Greetings from the West Sedgemoor, Swell Wood and Greylake reserves.

Hope you’ve all being basking in the glorious sunshine. Some may say that these examples of unseasonal weather are evidence of a coming climate apocalypse, but let’s enjoy it anyway!

The site team, with help from their dedicated volunteers, have been busy making good progress on the maintenance of a number of hedges in the west section of Sedgemoor. The hedges are important habitats for insects such as the brown hairstreak butterfly, and many smaller birds including robins, yellowhammers and blue tits. While short and closely cut hedges may seem neat and tidy, they do not provide much in the way of nest sites. The hedges on the reserve are managed on a ten to fifteen year cycle, which can include coppice work and the laying of small trees, such as blackthorn, to create new growth for the coming years. Lovely as all that sounds, much of the time is spend in a seeming endless battle with enormous bramble bushes, which seem to have malevolent minds of their own. Many poor workers return home with the scars of this combat on their clothing and arms. The things we do for nature huh?

The refurbishment of the Treetop hide at Greylake has been fully completed, and should provide a much less windy experience for this great duck watching viewpoint. We have been able to re-use much of the oak boards that were originally used for the paths at the reserve. With a bit of sanding and some linseed oil, they’ve come up a treat.

Speaking of ducks on the Greylake reserve, the wetland birds survey (WeBS) recorded some good numbers on the nineteenth of February. Nearly two thousand wigeon, and four hundred teal were seen, with gadwell, pintail, shoveler and our good friends the laughing mallard were all present and correct in the morning. Little and great white egrets continue to be a common site, with increasing numbers of cattle egret being seen in this part of Somerset.

During the same survey at West Sedgemoor, over thirty thousand birds were recorded, including different varieties of duck, and thirteen thousand golden plover, and fifteen thousand lapwing. We were also lucky enough to see a number of snipe, and crane.

With the end of the main duck season, a big thank you to Nigel and Elaine who finished their always sold out duck walks which take place most weekends throughout the winter.
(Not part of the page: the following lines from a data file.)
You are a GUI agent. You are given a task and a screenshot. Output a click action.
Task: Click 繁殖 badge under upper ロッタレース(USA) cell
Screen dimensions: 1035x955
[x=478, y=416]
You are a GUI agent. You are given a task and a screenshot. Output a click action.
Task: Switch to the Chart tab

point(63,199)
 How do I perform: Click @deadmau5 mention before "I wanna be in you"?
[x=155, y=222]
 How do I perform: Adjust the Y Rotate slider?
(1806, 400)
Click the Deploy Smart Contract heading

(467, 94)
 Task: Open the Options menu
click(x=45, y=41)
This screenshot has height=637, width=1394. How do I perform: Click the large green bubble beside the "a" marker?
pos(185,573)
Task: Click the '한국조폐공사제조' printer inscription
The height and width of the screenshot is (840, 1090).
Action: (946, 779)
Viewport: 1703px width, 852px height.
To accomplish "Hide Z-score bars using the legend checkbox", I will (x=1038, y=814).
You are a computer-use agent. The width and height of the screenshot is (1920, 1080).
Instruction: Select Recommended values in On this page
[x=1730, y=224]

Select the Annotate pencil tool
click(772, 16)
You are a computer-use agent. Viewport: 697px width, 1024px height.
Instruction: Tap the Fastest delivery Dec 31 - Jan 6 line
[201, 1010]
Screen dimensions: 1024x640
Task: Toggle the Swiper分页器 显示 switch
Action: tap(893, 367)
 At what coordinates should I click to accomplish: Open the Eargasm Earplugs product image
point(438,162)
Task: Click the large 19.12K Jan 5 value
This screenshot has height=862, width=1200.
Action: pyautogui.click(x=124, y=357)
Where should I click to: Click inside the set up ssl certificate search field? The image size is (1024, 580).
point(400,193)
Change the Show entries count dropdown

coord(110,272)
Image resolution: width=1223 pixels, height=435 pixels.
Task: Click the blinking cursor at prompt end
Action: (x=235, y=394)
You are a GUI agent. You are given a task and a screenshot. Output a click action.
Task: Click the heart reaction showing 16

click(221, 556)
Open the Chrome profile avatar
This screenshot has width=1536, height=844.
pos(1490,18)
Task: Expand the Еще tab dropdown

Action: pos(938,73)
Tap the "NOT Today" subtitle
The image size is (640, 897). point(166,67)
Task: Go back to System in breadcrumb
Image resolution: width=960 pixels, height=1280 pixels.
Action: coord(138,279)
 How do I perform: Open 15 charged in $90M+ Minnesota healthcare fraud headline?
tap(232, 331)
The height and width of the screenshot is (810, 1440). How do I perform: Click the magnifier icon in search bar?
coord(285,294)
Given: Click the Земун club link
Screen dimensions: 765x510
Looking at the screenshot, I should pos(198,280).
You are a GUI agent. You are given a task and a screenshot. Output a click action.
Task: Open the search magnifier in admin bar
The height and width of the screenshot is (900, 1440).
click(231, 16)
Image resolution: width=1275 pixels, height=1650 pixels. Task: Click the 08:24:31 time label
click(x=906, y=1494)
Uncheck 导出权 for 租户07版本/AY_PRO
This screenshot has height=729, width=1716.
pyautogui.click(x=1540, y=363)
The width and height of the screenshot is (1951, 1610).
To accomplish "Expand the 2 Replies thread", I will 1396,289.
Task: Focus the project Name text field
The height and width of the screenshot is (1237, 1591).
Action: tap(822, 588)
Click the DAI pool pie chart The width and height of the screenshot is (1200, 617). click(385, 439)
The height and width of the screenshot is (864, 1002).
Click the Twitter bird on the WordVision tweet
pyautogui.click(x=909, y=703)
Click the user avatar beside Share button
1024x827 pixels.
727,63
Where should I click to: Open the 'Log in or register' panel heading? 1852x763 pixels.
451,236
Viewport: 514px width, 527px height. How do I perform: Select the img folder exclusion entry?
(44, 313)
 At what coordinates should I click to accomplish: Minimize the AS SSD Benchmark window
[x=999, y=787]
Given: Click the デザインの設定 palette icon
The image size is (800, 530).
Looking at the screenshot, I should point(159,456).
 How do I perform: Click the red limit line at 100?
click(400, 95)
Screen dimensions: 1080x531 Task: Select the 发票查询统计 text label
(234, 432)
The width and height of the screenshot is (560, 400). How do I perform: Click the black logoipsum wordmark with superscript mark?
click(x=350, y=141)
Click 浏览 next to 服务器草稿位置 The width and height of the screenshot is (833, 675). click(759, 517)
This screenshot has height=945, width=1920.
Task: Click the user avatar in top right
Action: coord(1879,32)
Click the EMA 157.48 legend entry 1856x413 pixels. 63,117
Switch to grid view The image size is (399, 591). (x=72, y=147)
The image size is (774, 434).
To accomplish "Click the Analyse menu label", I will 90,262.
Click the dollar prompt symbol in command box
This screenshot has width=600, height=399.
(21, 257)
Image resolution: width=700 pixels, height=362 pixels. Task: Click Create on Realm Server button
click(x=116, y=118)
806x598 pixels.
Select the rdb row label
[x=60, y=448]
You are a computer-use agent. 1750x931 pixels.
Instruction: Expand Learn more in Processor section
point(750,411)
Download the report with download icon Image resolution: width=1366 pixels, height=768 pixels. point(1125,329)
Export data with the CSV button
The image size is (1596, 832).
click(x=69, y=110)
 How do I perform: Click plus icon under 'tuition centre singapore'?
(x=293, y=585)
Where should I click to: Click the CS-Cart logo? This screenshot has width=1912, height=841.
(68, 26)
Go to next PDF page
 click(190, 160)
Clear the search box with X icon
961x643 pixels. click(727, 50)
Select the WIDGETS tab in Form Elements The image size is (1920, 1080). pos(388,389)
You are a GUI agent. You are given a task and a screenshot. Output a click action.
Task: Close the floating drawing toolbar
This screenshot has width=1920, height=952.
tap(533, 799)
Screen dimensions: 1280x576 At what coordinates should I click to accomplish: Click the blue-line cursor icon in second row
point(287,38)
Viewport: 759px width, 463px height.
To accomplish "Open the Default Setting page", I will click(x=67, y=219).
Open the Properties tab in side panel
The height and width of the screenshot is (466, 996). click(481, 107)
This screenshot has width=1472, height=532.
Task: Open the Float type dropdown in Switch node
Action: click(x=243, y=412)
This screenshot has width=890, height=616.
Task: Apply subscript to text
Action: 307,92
They have an endless amount of enthusiasm and knowledge about the reserve and the birds that call it home, and ensure that all those lucky enough to book places come away with big grins, and a great understanding of this wonderful reserve.

While the hide at Swell Wood is still closed to the public, large numbers of heron have been seen making nests in the trees directly in front of the hide, which will make for some spectacular views of heron and their young later in the spring. The hide will open tomorrow 1st March. Hopefully the larger of the two trails will be drying out a bit in the coming weeks, and the shorter trail was given an early spring clean by the hard work of the Taunton Midweek volunteers, who give us a big hand with big jobs every six weeks.

Thanks for your continued support of RSPB reserves, and don’t forget to keep an eye out for all the changes in your own environments that spring brings.

Here’s a little message to dwell on when stuck in traffic, or depressed when you watch the news:

“The more clearly we can focus our attention on the wonders and realities of the universe about us, the less taste we shall have for destruction.”